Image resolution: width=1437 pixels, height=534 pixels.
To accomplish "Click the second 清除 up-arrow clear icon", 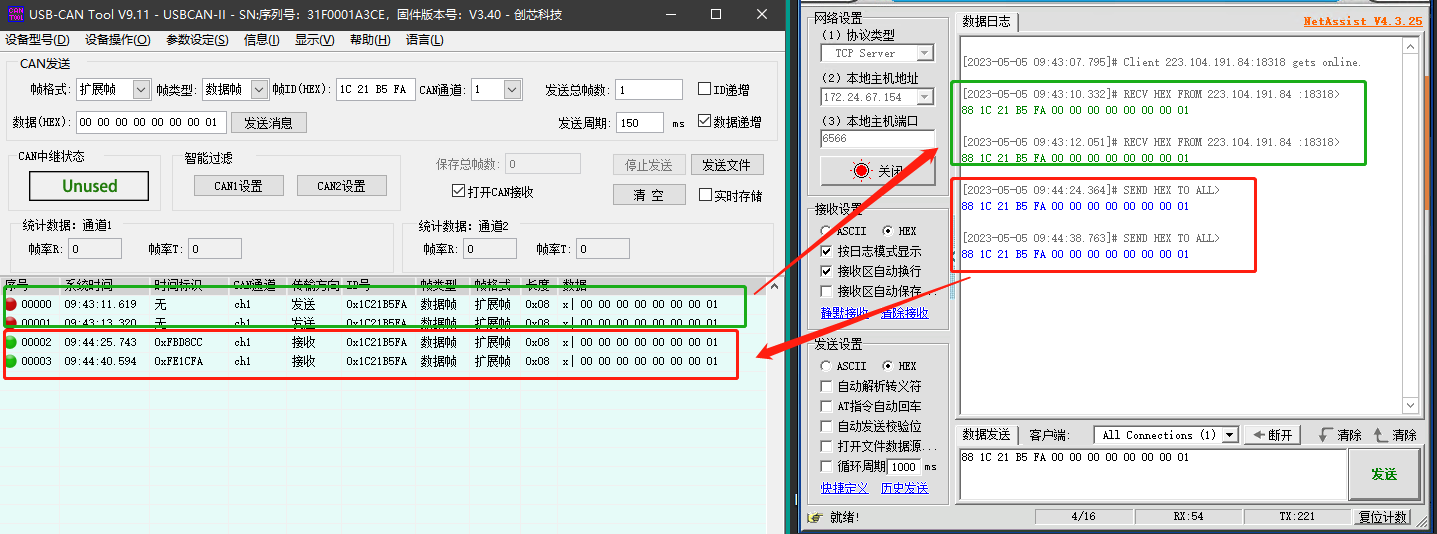I will pos(1381,435).
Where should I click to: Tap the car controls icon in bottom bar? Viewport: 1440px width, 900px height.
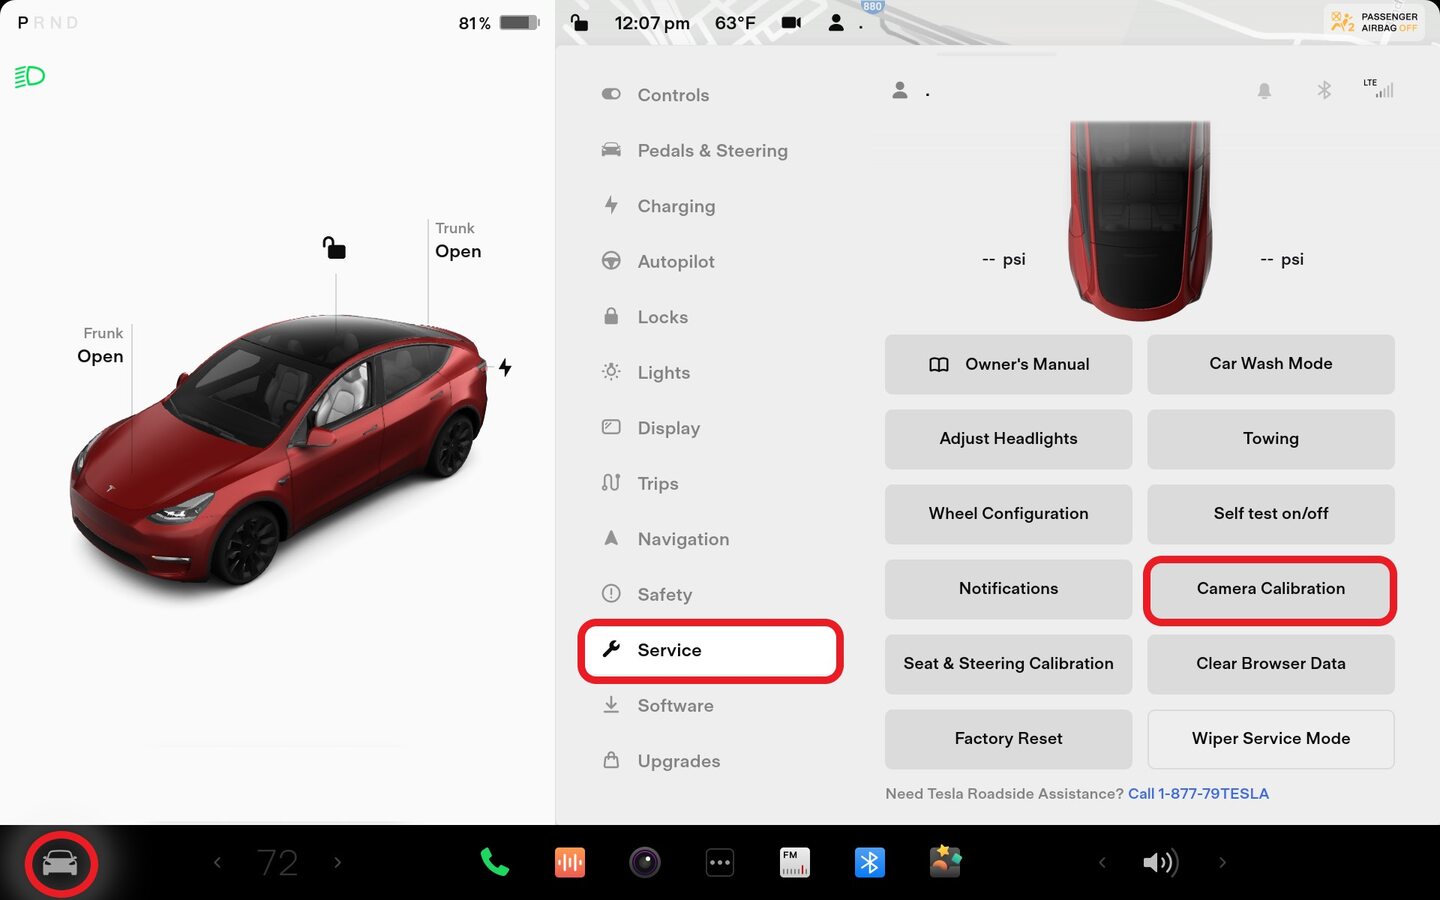click(60, 863)
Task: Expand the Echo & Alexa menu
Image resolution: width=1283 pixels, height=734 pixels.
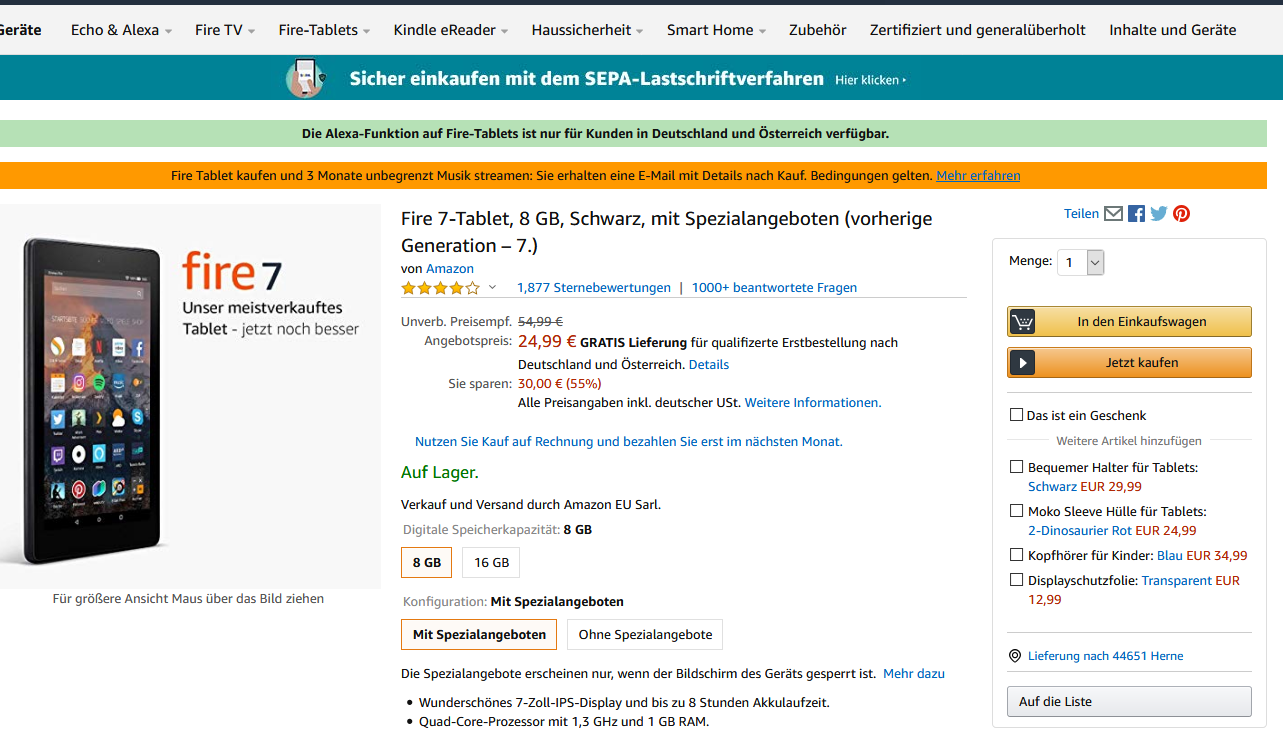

++++++

▶ _TASK DETAILS_
Copy the line showing "Where should I" exactly, along with each line after it through the end of the material above. Pictures stay out.

▶ _SOLUTION TO THIS EXERCISE_
Where should I click to: Tap the car controls icon in bottom bar? Viewport: 1440px width, 900px height.
click(60, 863)
Task: Expand the Echo & Alexa menu
Image resolution: width=1283 pixels, height=734 pixels.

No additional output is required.